Sortir et témoigner
7 septembre 2022Dernier week end avant la rentrée. Sur le lac d’Annecy les bateaux motorisent leurs dernières escapades à fond sonore. À bord, on se doit de crier pour libérer la joie de fendre les flots et de se fendre la gueule. Tôt le matin, le ski nautique frôle les berges. La citoyenne et le citoyen ont besoin de bouger physiquement, de façon sonore, émotionnellement. Faut qu’ça sorte avant la rentrée ! D’autant plus qu’il faudra patienter dans les bouchons frelatés pour rentrer en ville, après weekend, socialement. Besoin irrépressible de sortir avant de rentrer, de se replier dans un emploi. [ Panneau « Protégez-vous du bruit », anciennes Forges de Cran. Photo © Christophe Rassat]
Le rien et la pensée
À y bien réfléchir, nous déployons en permanence le besoin de témoigner. De quoi ? Que nous existons. Témoigner du niveau zéro de l’existence. J’entendais hier cette dame qui témoigne en milieu scolaire de son passage d’une année dans un camp de concentration. Elle avait alors six ans. Question d’un élève — Qu’est-ce que vous faisiez dans le camp ? — Rien. Témoignage, donc, d’un an de rien total, d’un rien qui cependant n’est pas le vide. Y a-t-il du rien, en effet, quand continue la pensée ?
Témoigner de tout et de rien
Selfies, pornfood, téléréalité, micro trottoirs et maxi reportages avec commentaires marqués de l’accent intellectuel et/ ou d’insistance. Nos vies témoignent d’elles-mêmes. Plus besoin d’être passé dans un camp de concentration, d’avoir accompli un exploit, d’avoir une chose particulièrement profonde à dire, montrer, faire, entendre. Le vide devient exploit. Les réseaux sociaux remplacent les lieux de méditation.

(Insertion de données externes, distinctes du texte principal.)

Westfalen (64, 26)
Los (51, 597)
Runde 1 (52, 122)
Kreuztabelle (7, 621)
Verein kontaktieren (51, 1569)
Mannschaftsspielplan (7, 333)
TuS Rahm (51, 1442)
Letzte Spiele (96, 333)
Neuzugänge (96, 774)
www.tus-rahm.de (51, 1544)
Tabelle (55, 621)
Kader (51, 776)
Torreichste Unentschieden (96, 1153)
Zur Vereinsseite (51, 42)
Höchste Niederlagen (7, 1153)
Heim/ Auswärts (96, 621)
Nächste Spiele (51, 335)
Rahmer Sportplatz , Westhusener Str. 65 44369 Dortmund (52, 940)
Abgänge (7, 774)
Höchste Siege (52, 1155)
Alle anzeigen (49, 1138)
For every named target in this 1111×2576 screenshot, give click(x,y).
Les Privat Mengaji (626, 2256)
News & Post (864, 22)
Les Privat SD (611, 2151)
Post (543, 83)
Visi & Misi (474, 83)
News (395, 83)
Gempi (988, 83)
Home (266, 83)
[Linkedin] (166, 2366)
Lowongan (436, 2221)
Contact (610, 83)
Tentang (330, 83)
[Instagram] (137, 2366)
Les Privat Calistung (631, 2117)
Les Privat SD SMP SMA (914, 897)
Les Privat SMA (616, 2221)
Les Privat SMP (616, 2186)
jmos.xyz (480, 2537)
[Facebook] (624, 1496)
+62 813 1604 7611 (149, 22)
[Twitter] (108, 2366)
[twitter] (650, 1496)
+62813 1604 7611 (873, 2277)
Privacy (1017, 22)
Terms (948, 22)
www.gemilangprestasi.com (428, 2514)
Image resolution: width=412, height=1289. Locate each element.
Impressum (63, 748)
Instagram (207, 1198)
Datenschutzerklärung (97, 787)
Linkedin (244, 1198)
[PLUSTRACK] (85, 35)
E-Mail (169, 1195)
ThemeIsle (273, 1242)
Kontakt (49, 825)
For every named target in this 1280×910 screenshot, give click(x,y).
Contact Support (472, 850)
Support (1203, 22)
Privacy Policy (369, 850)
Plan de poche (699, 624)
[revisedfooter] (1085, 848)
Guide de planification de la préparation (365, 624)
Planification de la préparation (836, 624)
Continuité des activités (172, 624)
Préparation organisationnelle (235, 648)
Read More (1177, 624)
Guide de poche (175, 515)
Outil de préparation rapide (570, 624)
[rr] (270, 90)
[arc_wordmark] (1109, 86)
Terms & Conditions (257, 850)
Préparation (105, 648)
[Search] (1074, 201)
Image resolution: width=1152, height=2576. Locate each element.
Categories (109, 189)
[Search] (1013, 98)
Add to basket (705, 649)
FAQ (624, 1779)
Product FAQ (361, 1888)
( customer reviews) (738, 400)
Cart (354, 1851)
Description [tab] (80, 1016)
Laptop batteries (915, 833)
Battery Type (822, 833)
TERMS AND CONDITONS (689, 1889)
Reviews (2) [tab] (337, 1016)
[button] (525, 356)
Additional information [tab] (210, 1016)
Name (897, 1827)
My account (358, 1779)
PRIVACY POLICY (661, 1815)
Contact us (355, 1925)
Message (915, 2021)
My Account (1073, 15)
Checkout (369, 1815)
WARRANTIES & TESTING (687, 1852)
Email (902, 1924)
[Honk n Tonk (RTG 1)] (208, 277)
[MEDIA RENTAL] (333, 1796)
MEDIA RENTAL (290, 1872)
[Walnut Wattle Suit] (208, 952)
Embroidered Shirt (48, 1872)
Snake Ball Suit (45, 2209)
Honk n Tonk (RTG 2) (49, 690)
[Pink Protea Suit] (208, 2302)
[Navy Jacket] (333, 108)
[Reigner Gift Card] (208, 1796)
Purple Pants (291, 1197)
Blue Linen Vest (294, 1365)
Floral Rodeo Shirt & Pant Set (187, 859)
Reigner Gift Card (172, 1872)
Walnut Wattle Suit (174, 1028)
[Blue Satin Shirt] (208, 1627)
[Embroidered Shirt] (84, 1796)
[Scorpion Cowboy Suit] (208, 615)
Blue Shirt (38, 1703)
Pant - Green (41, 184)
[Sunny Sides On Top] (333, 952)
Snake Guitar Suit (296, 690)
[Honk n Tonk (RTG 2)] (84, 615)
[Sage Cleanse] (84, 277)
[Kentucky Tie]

Mettre ses couilles sur la table
L’épée de Damoclès est émoussée. Tout un chacun met ses couilles sur la table sans craindre la castration. Même les femmes revendiquent la couillitude. Est-ce le refus de la mort qui impose de témoigner à flux tendu ? Odon Vallet relève que testament, témoin, travail, Trinité et testicules partagent la même étymologie. Les testicules sont littéralement des petits témoins. Dans l’antiquité « l’homme jurait sur ses parties intimes, prenant ainsi à témoin sa descendance. » Et c’est ainsi, à force de témoigner de tout et de rien, que l’intime devient public, que l’on met ses couilles sur la table et que la mise en scène devient obscène.
Refuges
Les lieux de culture et de méditation seraient-ils les derniers refuges échappant à cette invasion barbare ? Édifices religieux, lieux d’exposition, de spectacles, de concert ? Pascal Quignard avance « Être libre c’est aussi être en exil. Nous sommes originairement des êtres contenus. Il faut trouver un modus vivendi entre appartenance et égarement. » Arriver au refuge, c’est donc se mettre à l’abri des dangers, des intempéries mais aussi retrouver ce moment où parole et pensée sont possibles. Un refuge en soi, entre soi et les autres.